I've been looking at highly-metallised fuel grain concepts for hybrids and I think I've come up with something unexpected. I call it "Hypermag", short for "hybrid peroxide magnesium".

The oxidiser is 85% HTP, and the fuel is Elektron magnesium-aluminium alloy (I've assumed 90% Mg 10% Al w/w), mixed in various ratios with a hydrocarbon binder (for calculations I've used paraffin, as that's what CEA supports). At high metal loadings, it may be preferable to introduce molten hydrocarbon into a metal matrix rather than trying to slurry metal powder into the hydrocarbon. Isp peaks at 70% metal in the fuel and density impulse peaks at 80%. Even a pure-Elektron fuel grain (assuming you can get bulk metal, rather than powder, to burn smoothly) has an Isd about 10% higher than neat paraffin. There are some potential operational advantages to these highly metallised fuel grains, such as the mechanical strength of Elektron, and its thermal conductivity (which should improve regression rates and may also make chamber heat available for regenerative cooling, driving thermal decomposition of peroxide to power pumps if that's your jam), but the main benefit is in some interesting properties of the propellant chemistry.

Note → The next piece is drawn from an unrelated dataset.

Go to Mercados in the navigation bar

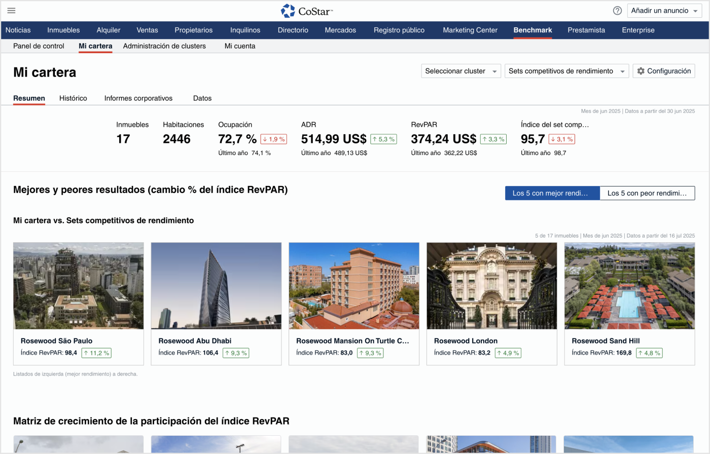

When run rich, the Mg strips the oxygen out of water (the magnesium-steam reaction), producing a significant amount of H₂ in the exhaust (about 70% of all the hydrogen in the propellants ends up in this form). It's also reducing enough that the carbon in the paraffin goes to CO, rather than CO₂ (the reverse water-gas shift reaction). These light diatomic molecules make for a γ that's surprisingly good for something that's half ceramic smoke by mass. When run lean, these equilibria shift to favour H₂O and CO₂, and the increase in energy release is almost exactly balanced by the decrease in nozzle efficiency. This is especially noticeable with the 70% metal fuel, whose Isp peaks at 1.2 O/F but is less than a percent lower at 3.0. (Tc is 3100K in both cases.) This almost complete insensitivity to mixture ratio is handy for a hybrid (where O/F is often poorly controlled), and may even improve stability (e.g. by eliminating mixture-mediated Pogo).

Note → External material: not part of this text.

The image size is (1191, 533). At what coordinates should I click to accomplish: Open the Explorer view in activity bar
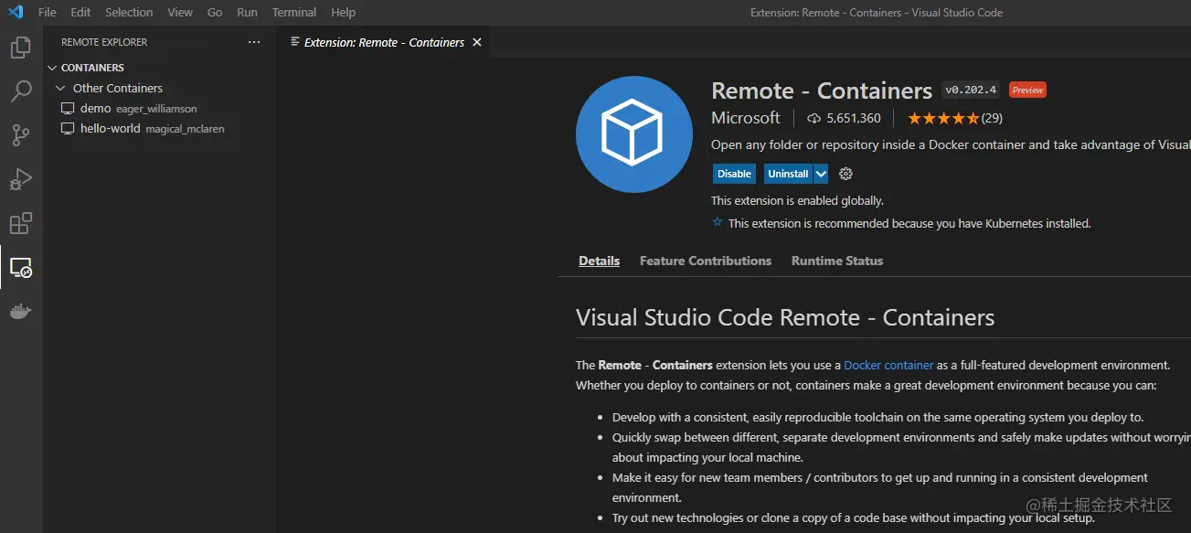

Massive caveat: this is all based on CEA simulation results. Two-phase flow losses from all the condensed MgO could be higher than predicted, and whether the metal particles actually burn to completion or just coat themselves in an oxide layer can only be settled by experiment. But it certainly feels worth investigating! Has it been looked at before?

Performance calculations (O/Fs chosen for max Isp, except the extra 70% row) with Pc=30bar, Pe=0.75bar, shifting iac:

Paraffin% Elektron% O/F ρ (g/cc) Isp (s) Isd (s·g/cc)
100 0 8.25 1.321 270.22 356.87
50 50 4.4 1.358 278.67 378.46
40 60 3.0 1.370 280.65 384.37
30 70 1.2 1.393 283.06 394.29
30 70 3.0 1.396 280.92 392.20
20 80 1.8 1.434 278.37 399.22
10 90 2.4 1.462 270.62 395.68
0 100 2.6 1.492 262.16 391.17

Exhaust composition (70% Elektron, 1.2 O/F, by mass): 45% MgO, 26% CO, 14% H₂O, 8% MgAl₂O₄, 4% H₂, 3% CO₂. (Notice that there's no Al₂O₃ in the exhaust; it all goes to spinel.)

The other interesting thing to note is that this is very specifically a propellant for the dilute peroxide. If you sim the same thing with pure H₂O₂ oxidiser, the Isp gain over paraffin is negligible (peak is a little over 1% at 50% metal). Performance of the 100% Elektron fuel is almost identical with both oxidisers (with pure HTP: O/F=3.0, Isp=264.02, Isd=391.37). Conversely, if you use 50% strength peroxide, where hydrocarbon fuels basically give up (Isp=199, O/F=14), hypermag keeps on chugging (258s for 70% metal, 257s for 100%). And that 70% metal is running at O/F=0.9 where (to within a rounding error) all of the hydrogen in the propellants ends up as H₂ (more of it winds up as CH₄ than H₂O, and there's even a bit of C₂H₂ formed. That is one seriously reducing flame). The limiting case of this is the magnesium-water rocket, which in theory is possible, but I couldn't get CEA to converge using Elektron fuel or liquid water. With pure Mg and 375K steam it gets Isp=257.61, Isd=323.03 at 1.1 O/F.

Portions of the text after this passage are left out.